*TEXT PASSAGE:*
+ + + +

Body Burns Some Fats Better After Exercise
Body Burns Some Fats Better After Exercise
Thu Nov 28, By Anne Harding
NEW YORK (Reuters Health) - A workout can help burn the fat you eat, and keep it from adhering to your hips, even hours after you've left the gym, the results of a small new study suggest.
But this doesn't work for every type of fat, the researchers found; while previous exercise helped people burn monounsaturated fat from a subsequent meal, it had no effect on how the body used saturated fat. Monounsaturated fat is found in plant foods like olive oil, while saturated fats come mainly from animal foods.
The study "again demonstrates that all fats aren't created equal, and there are differences in metabolism and, from other studies, health outcomes," Dr. Dale Schoeller of the University of Wisconsin-Madison's Department of Nutritional Sciences, one of the study's authors, told Reuters Health. The findings are published in the latest issue of Medicine & Science in Sports & Exercise.

+ + + +

*DATASET SECTION:*
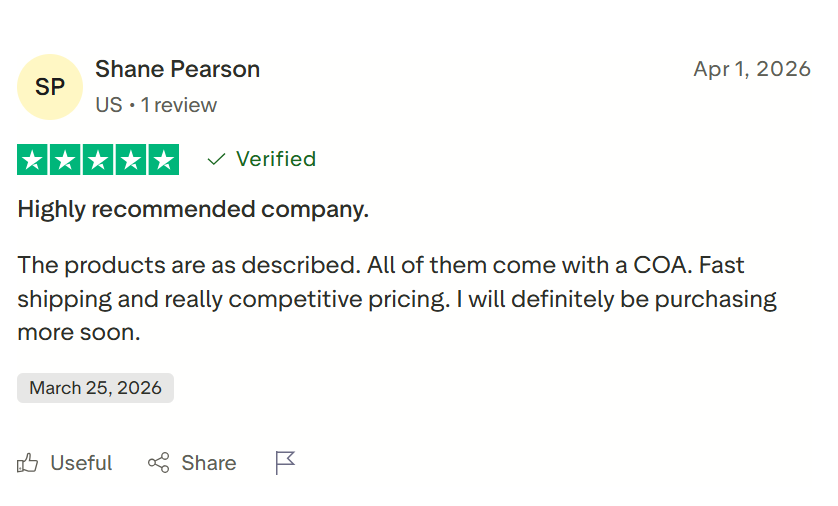Mark review as Useful via text label
The width and height of the screenshot is (838, 506).
click(x=81, y=463)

+ + + +

*TASK REQUIREMENTS:*
Please rewrite the stretch of the article on exercise and fat burning from "But this doesn't" through "from animal foods.", swapping "olive oil" for "canola oil".

*ANSWER SPACE:*
But this doesn't work for every type of fat, the researchers found; while previous exercise helped people burn monounsaturated fat from a subsequent meal, it had no effect on how the body used saturated fat. Monounsaturated fat is found in plant foods like canola oil, while saturated fats come mainly from animal foods.